8. Design mobile first.
Once again, Luke Wroblewski has shined a spotlight on this and helped me understand it.
Designing "mobile first" means that we embrace the constraints of a tiny screen early in our design process. We evaluate our content model, components list and hierarchy first with that tiny screen in mind. Once we've established that, we then ask if there are ways that hierarchy changes or interactions can be enhanced for users with screen sizes and bandwidth capabilities beyond mobile. The constraints of the mobile screen size help enhance focus during the design process and keep design teams more closely aligned with whatever the core product value is. It's like packing first in a carry-on suitcase to discover what you REALLY want to bring. Often, you'll find that those extra things you put in your larger suitcase never get worn or used.
This does NOT mean that the visual experience can't be impressive. Remember, in many ways mobile devices have MORE capabilities than what's common among desktop devices. Things like device positioning, motion, location detection, multi-touch, gyroscope, and audio, video and photo input are common among mobile devices. Design teams may actually create more innovative and rich experiences focusing on mobile first during their design process.
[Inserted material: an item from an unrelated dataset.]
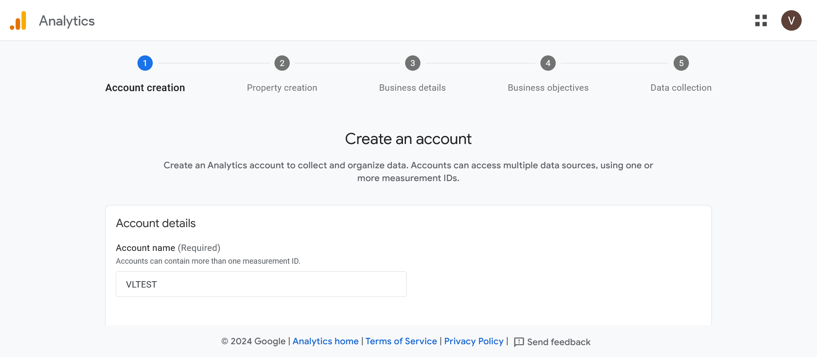Focus the Account name input field
The height and width of the screenshot is (357, 817).
click(261, 284)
9. Optimize, then customize.
After we actually make and release something, and have real user data to drive the next round of iteration and innovation, we need a way to prioritize that iteration. When both optimizations (e.g. technical solutions to serve up smaller file sizes or more appropriate ad sizes) and customizations (e.g. ideas about changes or enhancements to hierarchy, content or features) are being considered, optimizations should almost always be prioritized over customizations. Great experiences come from the ease and speed with which users can access, interact with, and contribute to content, and that ease and speed are very important. Mobile users continue to defy our assumptions about what they want to do on mobile devices, but they almost always want to do it faster and with greater ease.
10. Create and maintain a visual language (NOT a myriad of distinct designs).
Design teams need to produce a flexible visual language that can provide stylistic guidance across a myriad of screen sizes. There are some formal processes and design tools that can help you do this (e.g. element collages, style tiles, web style guides), but the core principle is to establish a visual language that can allow for quick design decisions across all breakpoints. This approach reinforces the "release early and often" principle above. Having a style guide and other tools to guide visual decisions, rather than a collection of concrete designs tied to specific device widths and scenarios, means that new experimental designs don't have to chart their own course. A design process that takes a tailored approach, providing a myriad of custom static comps can dramatically limit your ability to quickly respond and innovate.